Your objective: Read through the data, and wherever a line holds the word "will", write that line out.

(Stored data entries)
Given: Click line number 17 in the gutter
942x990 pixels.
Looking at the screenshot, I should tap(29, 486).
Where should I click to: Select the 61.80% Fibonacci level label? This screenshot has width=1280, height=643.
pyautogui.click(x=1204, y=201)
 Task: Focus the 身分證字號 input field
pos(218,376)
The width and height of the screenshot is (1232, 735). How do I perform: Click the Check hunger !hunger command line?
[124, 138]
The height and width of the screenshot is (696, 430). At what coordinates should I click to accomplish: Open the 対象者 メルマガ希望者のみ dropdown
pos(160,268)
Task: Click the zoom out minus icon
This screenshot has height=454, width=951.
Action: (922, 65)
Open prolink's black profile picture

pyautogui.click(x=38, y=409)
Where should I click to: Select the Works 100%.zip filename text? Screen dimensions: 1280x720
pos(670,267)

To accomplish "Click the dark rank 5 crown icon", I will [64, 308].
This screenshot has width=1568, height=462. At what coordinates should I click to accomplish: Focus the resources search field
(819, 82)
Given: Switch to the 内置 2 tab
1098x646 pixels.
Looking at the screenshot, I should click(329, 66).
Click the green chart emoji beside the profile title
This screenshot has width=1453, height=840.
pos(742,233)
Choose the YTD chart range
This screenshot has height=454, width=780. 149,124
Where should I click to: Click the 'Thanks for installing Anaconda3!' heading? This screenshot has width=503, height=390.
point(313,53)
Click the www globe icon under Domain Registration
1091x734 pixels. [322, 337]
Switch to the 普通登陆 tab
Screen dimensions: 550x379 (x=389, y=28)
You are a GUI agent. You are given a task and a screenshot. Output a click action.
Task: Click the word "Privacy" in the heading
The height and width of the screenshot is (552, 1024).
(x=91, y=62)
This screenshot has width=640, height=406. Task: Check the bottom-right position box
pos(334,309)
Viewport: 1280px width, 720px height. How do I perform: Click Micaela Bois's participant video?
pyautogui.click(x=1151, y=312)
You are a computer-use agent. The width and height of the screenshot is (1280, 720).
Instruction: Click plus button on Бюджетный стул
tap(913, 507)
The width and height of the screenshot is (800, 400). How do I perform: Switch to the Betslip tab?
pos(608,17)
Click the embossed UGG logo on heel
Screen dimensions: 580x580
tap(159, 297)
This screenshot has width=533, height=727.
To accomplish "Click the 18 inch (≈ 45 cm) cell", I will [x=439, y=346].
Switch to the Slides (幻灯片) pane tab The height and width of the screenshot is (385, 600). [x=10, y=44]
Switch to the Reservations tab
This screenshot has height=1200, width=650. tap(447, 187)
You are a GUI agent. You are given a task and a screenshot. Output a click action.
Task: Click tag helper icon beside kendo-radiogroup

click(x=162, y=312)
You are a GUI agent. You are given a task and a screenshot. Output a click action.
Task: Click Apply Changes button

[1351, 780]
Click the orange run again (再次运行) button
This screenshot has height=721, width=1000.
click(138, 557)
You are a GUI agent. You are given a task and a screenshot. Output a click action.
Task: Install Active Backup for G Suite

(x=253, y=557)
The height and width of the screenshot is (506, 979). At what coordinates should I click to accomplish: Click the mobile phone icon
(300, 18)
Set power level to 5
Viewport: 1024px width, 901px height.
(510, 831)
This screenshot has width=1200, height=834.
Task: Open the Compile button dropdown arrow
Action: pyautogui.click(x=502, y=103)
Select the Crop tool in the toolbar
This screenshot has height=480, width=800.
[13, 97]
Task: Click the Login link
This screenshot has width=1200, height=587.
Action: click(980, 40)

Finished exercise:
To accomplish "Click the dark rank 5 crown icon", I will [64, 308].
To accomplish "Click the 18 inch (≈ 45 cm) cell", I will [x=439, y=346].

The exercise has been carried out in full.